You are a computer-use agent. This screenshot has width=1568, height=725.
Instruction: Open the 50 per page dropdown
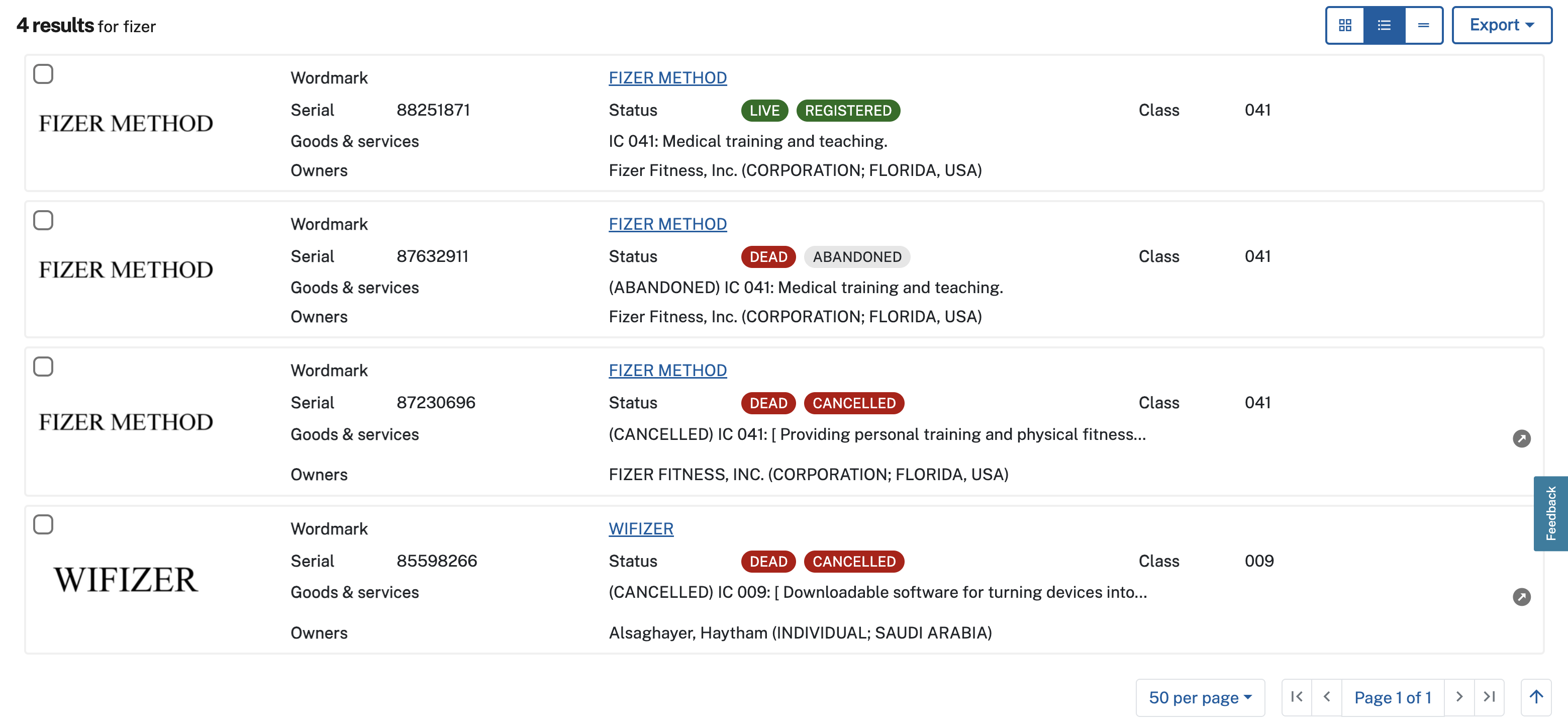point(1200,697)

* * *

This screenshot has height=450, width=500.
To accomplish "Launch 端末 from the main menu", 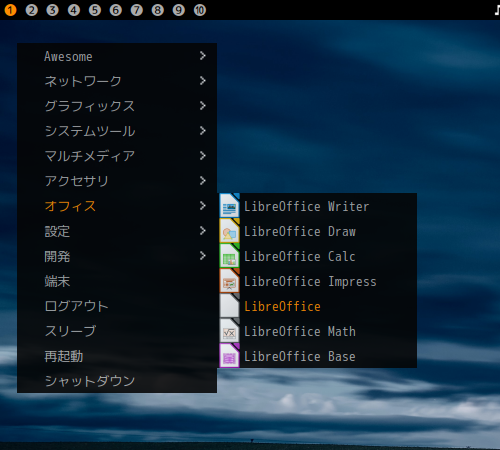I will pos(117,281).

TASK INSTRUCTIONS
Return a copy of each line in the entries that contains "height".

EXERCISE OUTPUT
You are a computer-use agent. This screenshot has width=1568, height=725.
This screenshot has height=450, width=500.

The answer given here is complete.